When recounting an episode of the children's TV show Pingu, people from Italy made an average of 22 gestures per 100 words, compared with 11 for Swedish people

By Brian Owens

26 March 2024

A police officer in Rome, Italy, gesturing to a tourist

A police officer in Rome, Italy, gesturing to a tourist

Jochen Tack/imageBROKER/Alamy

People of different nationalities appear to vary in their use of hand gestures, according to a study that seems to reinforce the idea that Italians, in particular, “talk with their hands”.

Maria Graziano and her colleague Marianne Gullberg, both at Lund University in Sweden, asked 12 people from Sweden and 12 from Italy to describe a clip from the children’s TV show Pingu to a friend who hadn’t seen it, while examining their gestures.

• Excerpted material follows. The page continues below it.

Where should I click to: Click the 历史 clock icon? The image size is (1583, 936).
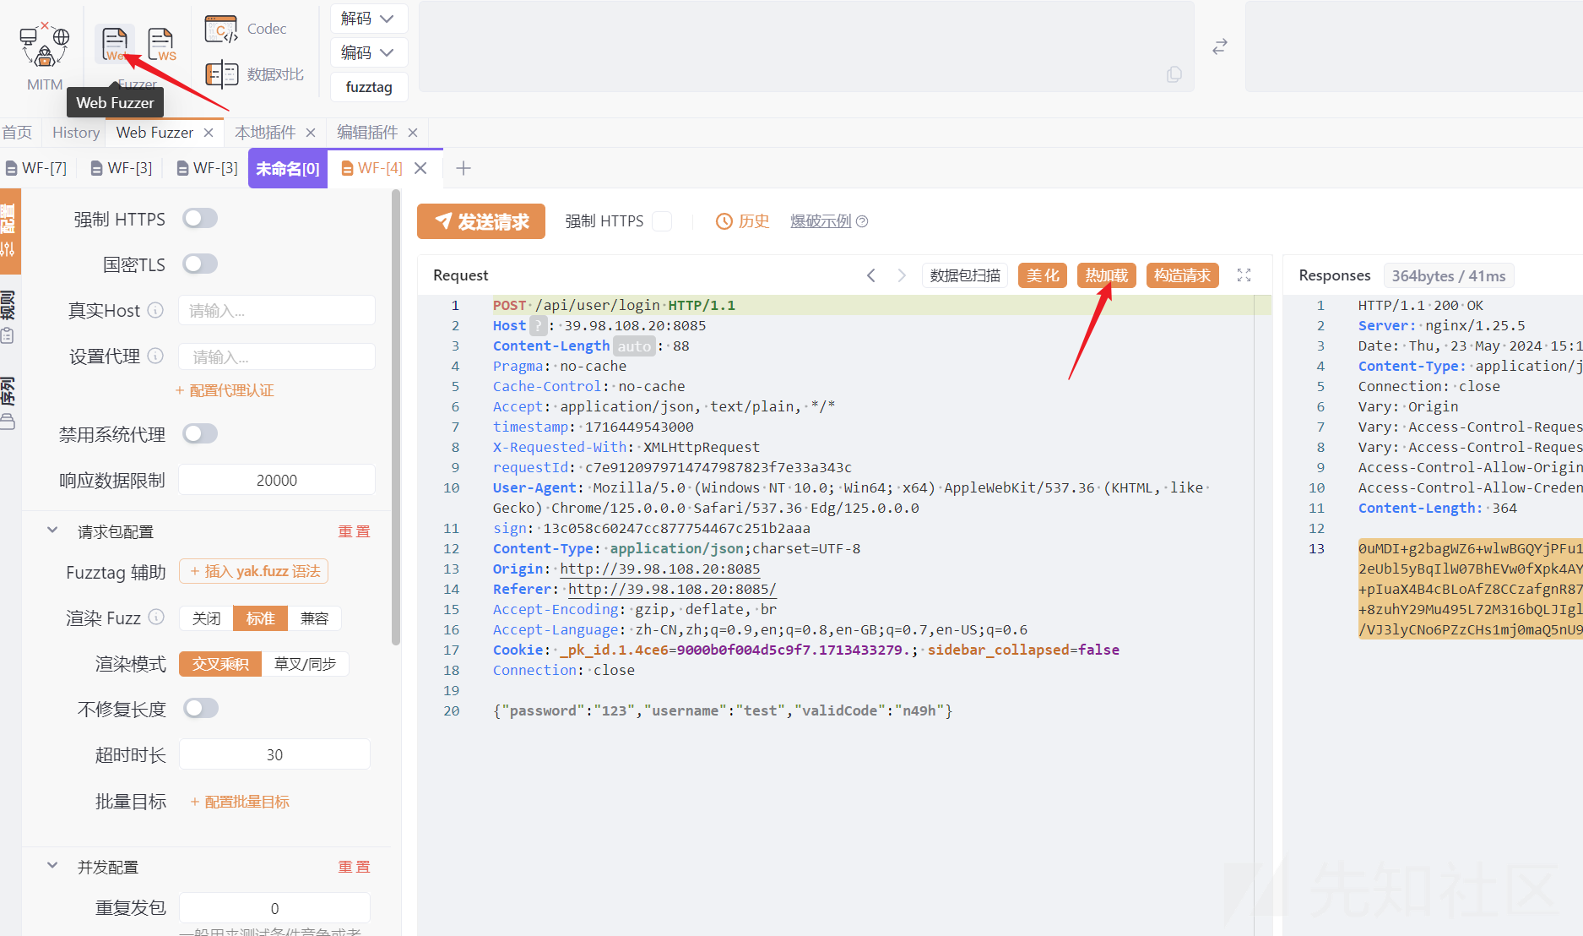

“Italians do gesture more,” says Graziano on a video call, gesturing emphatically herself, which she puts down to her upbringing in Naples, Italy. In the study, the Italians made an average of 22 gestures per 100 words, compared with the Swedes’ 11.

But more interesting was the difference in the function of the gestures, says Graziano. The Swedes mostly used “representational gestures” to illustrate the events and actions of the story, for example mimicking a rolling pin when describing baking.

The Italians made these motions as well, but also had more “pragmatic gestures” that comment on the story or introduce new information, such as a hand movement to indicate a new character.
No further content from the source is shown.